What is the Cheapest Way to Read Books? (Ethically)

Emma at her local library, the cheapest way to read books is with a library card

A self-imposed book buying ban doesn’t have to mean a life without reading. There are inexpensive ways to feed your reading habit, while still supporting the authors you love. So, what is the cheapest way to read books? I’ll explain. 

As someone who loves books, but is also about to start graduate school, I’ve been looking for economical (but ethical) ways to feed my reading habit. I’ve found a surprising number of solutions. All of these are legal venues that give authors the credit they deserve while giving you a cheap way to read books. 

How to Read Books Without Buying them

There’s nothing cheaper than free. These services and websites offer you free access to more books than your TBR can handle. We start with my favorite option…your local library.

Your Local Library – The Cheapest Way to Read Books!

Your local library should be your first stop if you want to read books cheaply. I practice what I’m preaching here. My keychain currently has no fewer than three library cards on it. If you’re thinking the library can’t work for you because your local library is smaller than your bedroom at home, allow me to introduce you to interlibrary loan

Pretty much every local library has access to an interlibrary loan system that lets them lend and request books from other libraries in their region, state, or county. So even if they don’t have the book you want on the shelf today, they can probably get it for you! And if enough patrons request the same book, they may put it on an acquisitions list. 

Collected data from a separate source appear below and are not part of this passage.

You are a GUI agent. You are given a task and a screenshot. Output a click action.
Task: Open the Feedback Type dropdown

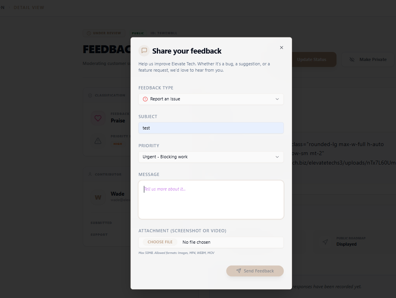point(211,99)
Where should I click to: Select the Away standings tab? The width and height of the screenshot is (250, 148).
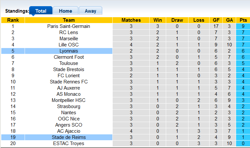coord(90,11)
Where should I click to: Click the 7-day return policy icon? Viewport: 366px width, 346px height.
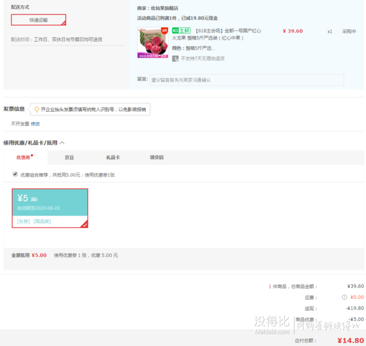175,59
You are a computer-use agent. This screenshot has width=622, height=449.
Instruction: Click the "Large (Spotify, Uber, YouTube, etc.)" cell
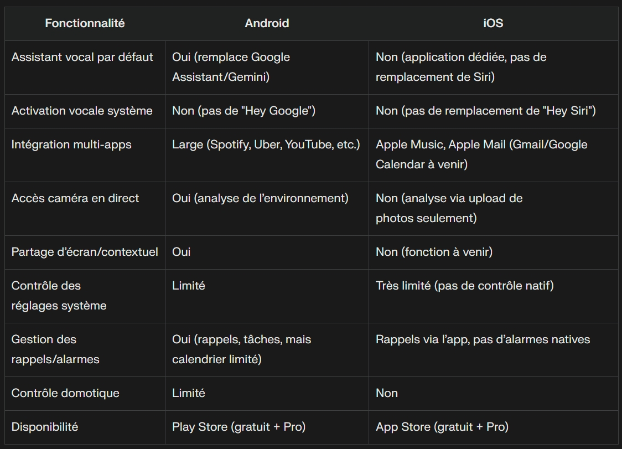click(266, 144)
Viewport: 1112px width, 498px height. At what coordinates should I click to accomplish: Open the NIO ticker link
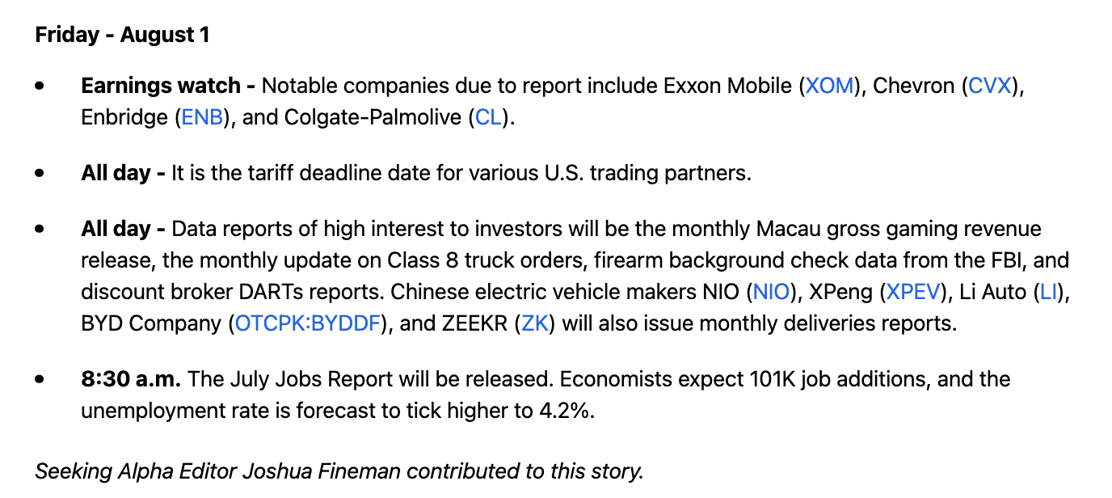771,292
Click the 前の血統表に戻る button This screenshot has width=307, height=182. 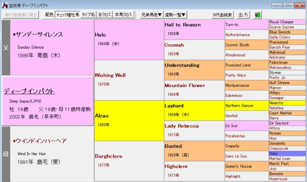(x=21, y=15)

Library eBooks and Audiobooks 

If you prefer eBooks or Audiobooks, your library has your back. Many still have at least a small selection of books on CD, and most are members of at least one online library service. Online library services are amazing. As a card-carrying patron of your local library, you get free access to every book in the online collection. 

Ask your friendly neighborhood librarian about:

These services offer eBooks, audiobooks, comics and more all for free to library patrons. Libraries buy the right to circulate a digital version of the book, so authors still get paid. They’re the cheapest way to read books online.

Little Free Library

Little Free Library in Hampden, Maine

When you’re walking around your neighborhood, keep an eye open for a Little Free Library. These tiny cabinets pop up in parks, on sidewalks, and even in front of private homes. The books are free to take, or you can donate some of your own. 

You can use the Little Free Library interactive map to find the ones near you. I was surprised to find 3 in my small town of Hampden, and no less than 20 in the neighboring city of Bangor.

Other Ways to Read Cheaply

While libraries are certainly the best way to read books cheaply, they’re not the only way. Check out these free and low cost solutions. 

Become a Beta Reader or Book Reviewer

If you love being the first to read a new release, you might look into becoming a beta reader. This is an advanced book reading strategy because it requires you to put some work in. Most authors use beta readers, people who read an early draft to give big-picture feedback before the book is released. 

Indie authors are always looking for this kind of help. Traditionally published authors tend to be a little more closed off, because they’re working directly with a big publisher who has a system in place. Reach out to your favorite indie author or look for a form on their website to opt into their beta reader list. 

There are also a few sites that release advanced reader copies (ARCs) of books to build up reviews before launch. Look at Pubby or Booksprout to get access to these books. Keep in mind that these platforms usually keep track of who leaves reviews and who doesn’t. Make sure you’re willing to do your part and leave honest reviews.

Used Book Stores and Sales

Once again, your local library comes to the rescue. Many libraries hold periodic or year-round book sales to support their programs. The Edythe Dyer Community Library here in Hampden has turned their entire basement into a used bookshop. 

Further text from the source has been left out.